Copie na íntegra o trecho da lei sobre o parcelamento do solo em Tangará da Serra.

__TRECHO DO DOCUMENTO__
—————

LEGISLAÇÃO MUNICIPAL


 

TANGARÁ DA SERRA


MATO GROSSO

LEI COMPLEMENTAR Nº 014/96,  DE 15 DE ABRIL  DE 1.996.
DISPÕE SOBRE O PARCELAMENTO DO SOLO PARA FINS URBANOS  NO MUNICÍPIO DE TANGARÁ DA SERRA E DÁ OUTRAS PROVIDÊNCIAS.

CAPÍTULO  III

Da consulta Prévia

  

Art.6º - O interessado em elaborar projeto de loteamento, deverá solicitar à Prefeitura  Municipal, em Consulta Prévia, a viabilidade do mesmo e as diretrizes para o Uso do Solo Urbano, apresentando para este fim, os seguintes elementos:
    I - requerimento assinado pelo proprietário da área ou seu representante legal;
    II - planta da gleba a ser loteada, em duas vias, na escala 1 : 2.000 assinada pelo proprietário ou seu representante legal, indicando:
        a) divisas da propriedade, perfeitamente definidas;
        b) localização dos cursos d'água, áreas sujeitas a inundações, bosques, árvores de grande porte e construções existentes;
        c) arruamentos contíguos a todo o perímetro, a localização de vias de comunicação, das áreas livres, dos equipamentos urbanos e comunitários existentes no local ou em suas adjacências, com as respectivas distâncias da área a ser loteada;
        d) esquema do loteamento pretendido, onde deverá constar a estrutura viária básica e as dimensões mínimas dos lotes e quadras;

    III - o tipo de uso predominante a que o loteamento se destina;
   IV - planta de situação da área a ser loteada, em duas vias, na escala 1 : 10.000, com indicação do norte magnético, da área total e dimensões dos terrenos   e seus principais pontos de referência.

—————

Trechos do conjunto de dados:
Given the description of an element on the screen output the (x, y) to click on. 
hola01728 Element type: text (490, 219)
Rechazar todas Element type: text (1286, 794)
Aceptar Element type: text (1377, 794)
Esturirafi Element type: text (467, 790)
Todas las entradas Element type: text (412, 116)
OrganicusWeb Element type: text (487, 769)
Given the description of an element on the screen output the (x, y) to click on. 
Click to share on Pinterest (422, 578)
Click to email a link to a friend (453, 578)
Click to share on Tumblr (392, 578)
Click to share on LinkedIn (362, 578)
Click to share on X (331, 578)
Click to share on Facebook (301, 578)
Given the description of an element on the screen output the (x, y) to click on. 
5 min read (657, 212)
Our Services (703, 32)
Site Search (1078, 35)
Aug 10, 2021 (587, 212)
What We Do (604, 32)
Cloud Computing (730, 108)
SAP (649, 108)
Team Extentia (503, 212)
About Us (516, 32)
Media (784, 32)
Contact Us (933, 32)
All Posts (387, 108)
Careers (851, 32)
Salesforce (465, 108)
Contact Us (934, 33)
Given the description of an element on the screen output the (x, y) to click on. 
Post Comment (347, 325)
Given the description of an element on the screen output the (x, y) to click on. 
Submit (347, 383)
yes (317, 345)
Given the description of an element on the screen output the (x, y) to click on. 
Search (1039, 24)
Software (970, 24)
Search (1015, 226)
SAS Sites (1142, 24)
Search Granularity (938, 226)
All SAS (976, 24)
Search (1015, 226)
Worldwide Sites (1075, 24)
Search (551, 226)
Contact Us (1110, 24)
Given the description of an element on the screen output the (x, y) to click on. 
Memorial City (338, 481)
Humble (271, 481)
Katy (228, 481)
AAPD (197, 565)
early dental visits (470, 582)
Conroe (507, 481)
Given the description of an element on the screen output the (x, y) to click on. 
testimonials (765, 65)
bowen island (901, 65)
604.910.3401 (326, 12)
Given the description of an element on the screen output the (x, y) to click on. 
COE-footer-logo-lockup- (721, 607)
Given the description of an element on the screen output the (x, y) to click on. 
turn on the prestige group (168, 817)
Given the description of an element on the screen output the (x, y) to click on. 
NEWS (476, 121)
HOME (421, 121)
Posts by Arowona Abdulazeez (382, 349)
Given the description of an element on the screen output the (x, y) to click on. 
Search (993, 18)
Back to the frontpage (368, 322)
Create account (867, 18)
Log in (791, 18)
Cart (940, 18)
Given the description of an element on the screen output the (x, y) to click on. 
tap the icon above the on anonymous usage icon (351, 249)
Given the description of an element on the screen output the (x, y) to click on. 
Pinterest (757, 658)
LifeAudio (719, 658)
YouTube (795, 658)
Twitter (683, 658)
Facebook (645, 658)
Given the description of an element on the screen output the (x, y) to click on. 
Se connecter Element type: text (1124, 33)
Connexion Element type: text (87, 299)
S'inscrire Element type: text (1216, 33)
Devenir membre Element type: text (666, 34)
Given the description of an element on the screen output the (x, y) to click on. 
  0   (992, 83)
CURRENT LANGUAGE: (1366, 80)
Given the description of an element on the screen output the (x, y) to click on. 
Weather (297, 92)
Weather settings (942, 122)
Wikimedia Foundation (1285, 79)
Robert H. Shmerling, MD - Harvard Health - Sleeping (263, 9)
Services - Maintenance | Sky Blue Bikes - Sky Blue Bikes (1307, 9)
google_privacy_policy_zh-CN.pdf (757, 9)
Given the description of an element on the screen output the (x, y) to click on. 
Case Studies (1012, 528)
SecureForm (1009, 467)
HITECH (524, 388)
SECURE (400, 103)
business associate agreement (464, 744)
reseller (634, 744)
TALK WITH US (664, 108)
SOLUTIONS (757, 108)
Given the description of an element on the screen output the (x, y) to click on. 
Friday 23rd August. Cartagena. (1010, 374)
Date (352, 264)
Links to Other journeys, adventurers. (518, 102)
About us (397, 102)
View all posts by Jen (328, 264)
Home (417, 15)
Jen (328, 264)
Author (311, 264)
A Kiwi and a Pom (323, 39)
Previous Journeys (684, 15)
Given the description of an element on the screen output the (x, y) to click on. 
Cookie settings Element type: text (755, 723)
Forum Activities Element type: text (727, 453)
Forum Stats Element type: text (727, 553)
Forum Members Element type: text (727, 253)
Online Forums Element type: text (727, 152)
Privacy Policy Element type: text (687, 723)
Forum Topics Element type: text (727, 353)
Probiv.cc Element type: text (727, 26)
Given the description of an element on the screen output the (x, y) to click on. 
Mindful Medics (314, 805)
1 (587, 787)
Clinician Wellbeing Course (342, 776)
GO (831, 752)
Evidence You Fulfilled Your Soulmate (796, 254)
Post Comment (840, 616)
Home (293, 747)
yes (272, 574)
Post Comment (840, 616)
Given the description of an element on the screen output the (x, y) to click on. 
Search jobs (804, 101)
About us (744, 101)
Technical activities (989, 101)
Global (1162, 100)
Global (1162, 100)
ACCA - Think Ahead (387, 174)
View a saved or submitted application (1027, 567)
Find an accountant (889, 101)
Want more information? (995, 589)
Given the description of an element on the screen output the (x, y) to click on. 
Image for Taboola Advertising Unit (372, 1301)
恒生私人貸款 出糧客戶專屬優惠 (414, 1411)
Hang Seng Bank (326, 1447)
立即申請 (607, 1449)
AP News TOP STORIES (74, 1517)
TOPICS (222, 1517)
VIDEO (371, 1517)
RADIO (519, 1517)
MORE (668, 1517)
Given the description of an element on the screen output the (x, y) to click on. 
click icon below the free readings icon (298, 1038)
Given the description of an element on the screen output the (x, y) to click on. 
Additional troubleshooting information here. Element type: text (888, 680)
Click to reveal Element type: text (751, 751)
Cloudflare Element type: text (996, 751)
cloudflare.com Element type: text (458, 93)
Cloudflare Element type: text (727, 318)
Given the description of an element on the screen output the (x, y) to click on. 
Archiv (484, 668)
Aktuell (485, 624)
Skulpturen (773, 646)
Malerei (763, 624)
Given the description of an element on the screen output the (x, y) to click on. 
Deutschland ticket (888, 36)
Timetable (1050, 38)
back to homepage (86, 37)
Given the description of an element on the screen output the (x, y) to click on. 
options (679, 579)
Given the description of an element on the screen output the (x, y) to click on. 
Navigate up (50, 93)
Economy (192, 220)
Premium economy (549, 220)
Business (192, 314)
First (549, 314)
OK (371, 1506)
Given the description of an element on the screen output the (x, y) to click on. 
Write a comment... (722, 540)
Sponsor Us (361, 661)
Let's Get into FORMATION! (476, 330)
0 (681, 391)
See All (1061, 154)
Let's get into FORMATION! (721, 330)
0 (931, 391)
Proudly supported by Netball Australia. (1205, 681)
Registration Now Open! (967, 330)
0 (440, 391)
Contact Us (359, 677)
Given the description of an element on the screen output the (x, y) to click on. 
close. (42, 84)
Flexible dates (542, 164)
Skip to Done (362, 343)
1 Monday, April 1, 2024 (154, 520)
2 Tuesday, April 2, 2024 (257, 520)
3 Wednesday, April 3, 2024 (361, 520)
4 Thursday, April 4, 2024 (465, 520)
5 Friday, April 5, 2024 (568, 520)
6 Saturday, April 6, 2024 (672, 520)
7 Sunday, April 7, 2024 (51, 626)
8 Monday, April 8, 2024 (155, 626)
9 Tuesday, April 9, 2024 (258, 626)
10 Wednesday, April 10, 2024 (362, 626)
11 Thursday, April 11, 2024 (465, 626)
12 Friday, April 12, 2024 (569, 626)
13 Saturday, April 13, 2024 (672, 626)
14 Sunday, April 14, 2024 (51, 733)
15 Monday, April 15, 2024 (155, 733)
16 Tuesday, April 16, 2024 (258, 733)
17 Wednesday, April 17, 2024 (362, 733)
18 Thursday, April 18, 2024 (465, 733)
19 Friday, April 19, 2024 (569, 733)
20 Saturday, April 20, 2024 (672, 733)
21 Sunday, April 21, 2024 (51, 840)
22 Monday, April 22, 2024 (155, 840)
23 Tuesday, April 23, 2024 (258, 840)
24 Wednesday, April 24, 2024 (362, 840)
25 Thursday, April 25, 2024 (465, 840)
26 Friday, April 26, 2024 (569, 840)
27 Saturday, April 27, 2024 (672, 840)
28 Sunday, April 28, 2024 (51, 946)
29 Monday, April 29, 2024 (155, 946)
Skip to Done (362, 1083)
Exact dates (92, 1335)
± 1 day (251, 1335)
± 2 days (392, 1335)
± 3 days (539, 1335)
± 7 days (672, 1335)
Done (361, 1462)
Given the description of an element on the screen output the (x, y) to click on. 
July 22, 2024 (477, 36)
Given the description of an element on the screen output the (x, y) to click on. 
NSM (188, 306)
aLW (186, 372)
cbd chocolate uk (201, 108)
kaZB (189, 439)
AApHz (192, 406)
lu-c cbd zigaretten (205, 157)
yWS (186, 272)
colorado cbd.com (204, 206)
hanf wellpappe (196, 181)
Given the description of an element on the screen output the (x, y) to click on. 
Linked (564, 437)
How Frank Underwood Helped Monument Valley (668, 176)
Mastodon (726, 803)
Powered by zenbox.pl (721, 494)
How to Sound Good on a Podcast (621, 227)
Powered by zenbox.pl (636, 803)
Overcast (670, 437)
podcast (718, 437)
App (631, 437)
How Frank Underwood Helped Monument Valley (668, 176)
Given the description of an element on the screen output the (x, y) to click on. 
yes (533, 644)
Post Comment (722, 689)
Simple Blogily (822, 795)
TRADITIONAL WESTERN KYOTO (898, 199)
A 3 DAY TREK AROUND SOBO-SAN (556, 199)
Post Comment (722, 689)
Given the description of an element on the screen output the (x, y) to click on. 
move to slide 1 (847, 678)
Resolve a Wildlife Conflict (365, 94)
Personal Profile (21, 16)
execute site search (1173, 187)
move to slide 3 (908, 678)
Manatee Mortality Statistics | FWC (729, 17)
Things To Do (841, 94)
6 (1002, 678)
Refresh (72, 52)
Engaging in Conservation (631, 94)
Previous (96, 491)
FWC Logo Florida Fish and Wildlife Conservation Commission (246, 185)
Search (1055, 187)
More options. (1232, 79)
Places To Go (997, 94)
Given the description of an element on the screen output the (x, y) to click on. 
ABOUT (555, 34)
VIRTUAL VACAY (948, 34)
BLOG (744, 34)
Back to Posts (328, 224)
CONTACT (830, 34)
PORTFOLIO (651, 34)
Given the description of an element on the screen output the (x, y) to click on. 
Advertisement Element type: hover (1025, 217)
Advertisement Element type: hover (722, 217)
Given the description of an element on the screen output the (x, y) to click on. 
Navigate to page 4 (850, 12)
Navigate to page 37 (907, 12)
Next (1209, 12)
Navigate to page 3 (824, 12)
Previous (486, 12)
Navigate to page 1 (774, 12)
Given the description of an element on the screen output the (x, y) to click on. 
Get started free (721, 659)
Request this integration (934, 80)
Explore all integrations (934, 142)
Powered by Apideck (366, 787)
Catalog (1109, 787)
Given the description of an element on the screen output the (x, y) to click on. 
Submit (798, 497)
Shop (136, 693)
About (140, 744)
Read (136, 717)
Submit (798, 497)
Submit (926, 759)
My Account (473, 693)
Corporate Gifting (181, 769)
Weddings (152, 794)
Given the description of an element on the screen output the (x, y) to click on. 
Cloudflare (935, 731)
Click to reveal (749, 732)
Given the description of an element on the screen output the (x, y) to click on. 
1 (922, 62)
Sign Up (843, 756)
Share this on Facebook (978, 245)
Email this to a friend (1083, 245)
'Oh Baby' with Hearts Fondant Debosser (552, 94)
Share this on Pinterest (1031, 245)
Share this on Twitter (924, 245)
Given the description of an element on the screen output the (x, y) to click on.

—————

__RESULTADO DA TAREFA__
LEGISLAÇÃO MUNICIPAL


 

TANGARÁ DA SERRA


MATO GROSSO

LEI COMPLEMENTAR Nº 014/96,  DE 15 DE ABRIL  DE 1.996.
DISPÕE SOBRE O PARCELAMENTO DO SOLO PARA FINS URBANOS  NO MUNICÍPIO DE TANGARÁ DA SERRA E DÁ OUTRAS PROVIDÊNCIAS.

CAPÍTULO  III

Da consulta Prévia

  

Art.6º - O interessado em elaborar projeto de loteamento, deverá solicitar à Prefeitura  Municipal, em Consulta Prévia, a viabilidade do mesmo e as diretrizes para o Uso do Solo Urbano, apresentando para este fim, os seguintes elementos:
    I - requerimento assinado pelo proprietário da área ou seu representante legal;
    II - planta da gleba a ser loteada, em duas vias, na escala 1 : 2.000 assinada pelo proprietário ou seu representante legal, indicando:
        a) divisas da propriedade, perfeitamente definidas;
        b) localização dos cursos d'água, áreas sujeitas a inundações, bosques, árvores de grande porte e construções existentes;
        c) arruamentos contíguos a todo o perímetro, a localização de vias de comunicação, das áreas livres, dos equipamentos urbanos e comunitários existentes no local ou em suas adjacências, com as respectivas distâncias da área a ser loteada;
        d) esquema do loteamento pretendido, onde deverá constar a estrutura viária básica e as dimensões mínimas dos lotes e quadras;

    III - o tipo de uso predominante a que o loteamento se destina;
   IV - planta de situação da área a ser loteada, em duas vias, na escala 1 : 10.000, com indicação do norte magnético, da área total e dimensões dos terrenos   e seus principais pontos de referência.